* _CONSIGNE_: Recopiez le passage de la présentation du roman sur Cora Salme qui commence par « Cora rêve encore » et se poursuit jusqu'à « récit particulièrement détaillé. », en renommant « carnets » en « cahiers ».

* _TEXTE DU DOCUMENT_:
- - - - -

Restructuration, pression des objectifs, management agressif, transports de plus en plus fastidieux, les salariés n’ont plus le temps et l’envie de croire au bonheur. Vincent Message pose sur son époque un regard de témoin en campant l’histoire de Cora Salme, jeune femme sensible au monde, prise dans la spirale d’un métier qui la broie.
Cora est née dans les années 80. Passionnée de photographie, elle rêve d’en faire son métier. Diplômée d’une école de commerce, elle vit quelque temps à Berlin où elle rencontre Pierre, un jeune ingénieur français. Convaincus qu’ils y auront davantage d’opportunités professionnelles, le couple rentre en France. Faire carrière dans la photographie s’avère difficile et précaire. On ne fait pas toujours ce que l’on veut dans la vie. En 2007, Cora entre au service marketing de Borelia, une entreprise d’assurances.
Créée par Georges Bories dans les années 60, la mutuelle d’assurances progresse rapidement dans ce monde où chacun veut assurer les biens durement gagnés. Le fils, Pascal Bories reprend l’entreprise et la dirige avec rigueur et paternalisme. Quand il décide de se retirer, une crise de succession impose la nomination d’un PDG, Antoine Mangin. Puis la crise économique de 2008 entraîne Borelia vers un management plus agressif et une restructuration des site afin d’optimiser les charges.
C’est à ce moment, en 2010, que Cora reprend son travail chez Borelia à l’issue d’un congé maternité. Le couple a acheté une maison à Montreuil. Cora dépose la petite Manon chez la nourrice, puis prend les transports en commun jusqu’à son bureau dans le quartier de Saint-Lazare. Elle aime travailler avec Édouard, un responsable très humain. L’homme sera très vite renvoyé pour sa vision trop conservatrice. Commence alors pour Cora une période sombre sous le management agressif de son nouveau chef, Franck Tommaso.
Son bureau déménage à La Défense, lieu à la fois fascinant et inquiétant. Elle passe désormais plus d’une heure dans les transports, travaille dans le bruit en open space. Ses tâches sont de plus en plus nombreuses et urgentes. Sa vie de couple en pâtit.
La vie c’est le nom de tout ce qui creuse l’écart entre ce qu’on est en train de devenir et ce qu’on aurait voulu être.
Cora rêve encore d’aimer et d’être utile aux autres. Mais y a-t-il encore une place pour le bonheur dans cette vie ? Entre 2010 et fin 2012, Cora va noircir trente carnets. Écrire devient pour elle une question de survie.
Grâce à ces journaux, l’histoire de Cora est racontée par Mathias, un journaliste, qui, des années plus tard a enquêté sur l’affaire Cora Salme. Si on comprend qu’un drame s’est joué le 8 juin 2012, nous n’en connaîtrons les détails qu’à la fin du roman. Cette subtile gestion du suspense donne l’envie de suivre un récit particulièrement détaillé.

- - - - -

* _DONNÉES AFFICHÉES_:

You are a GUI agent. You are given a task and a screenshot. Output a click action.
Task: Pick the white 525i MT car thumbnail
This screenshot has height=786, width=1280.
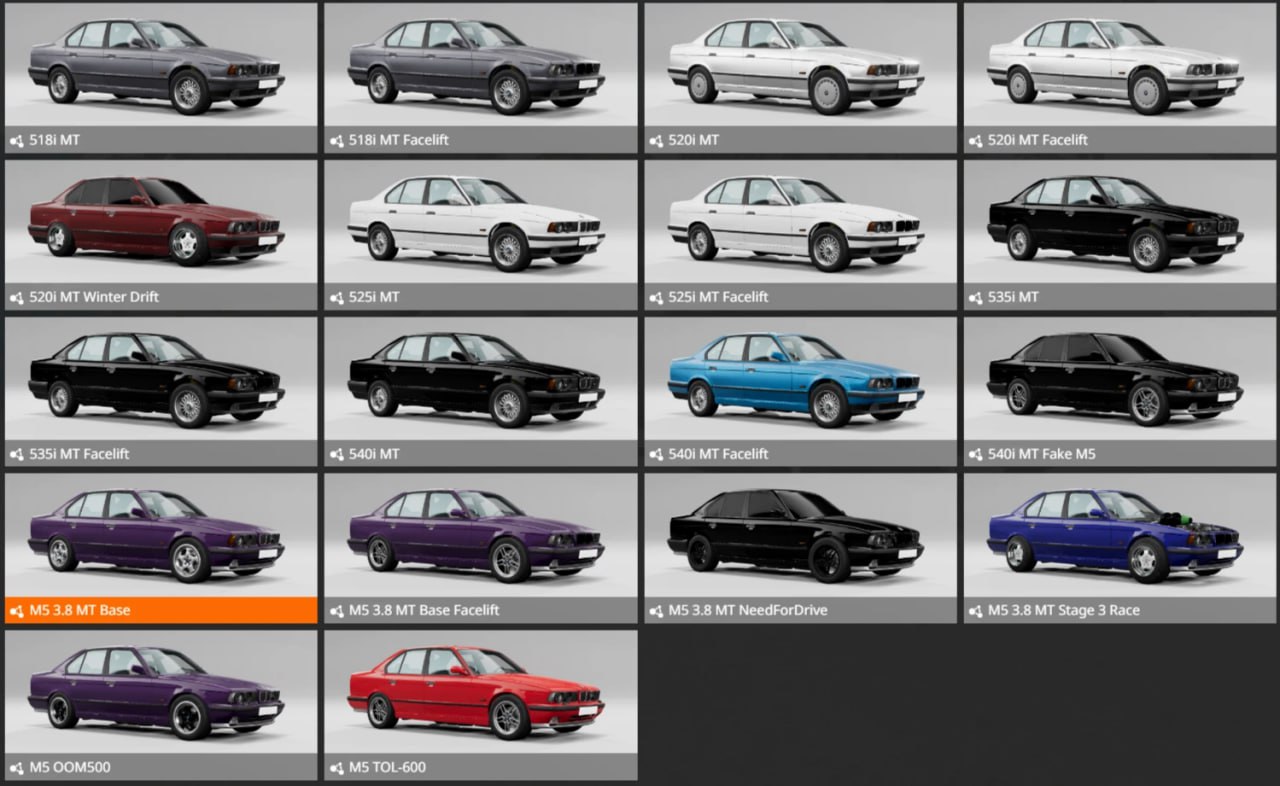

- - - - -

* _RÉPONSE CI-DESSOUS_:
Cora rêve encore d’aimer et d’être utile aux autres. Mais y a-t-il encore une place pour le bonheur dans cette vie ? Entre 2010 et fin 2012, Cora va noircir trente cahiers. Écrire devient pour elle une question de survie.
Grâce à ces journaux, l’histoire de Cora est racontée par Mathias, un journaliste, qui, des années plus tard a enquêté sur l’affaire Cora Salme. Si on comprend qu’un drame s’est joué le 8 juin 2012, nous n’en connaîtrons les détails qu’à la fin du roman. Cette subtile gestion du suspense donne l’envie de suivre un récit particulièrement détaillé.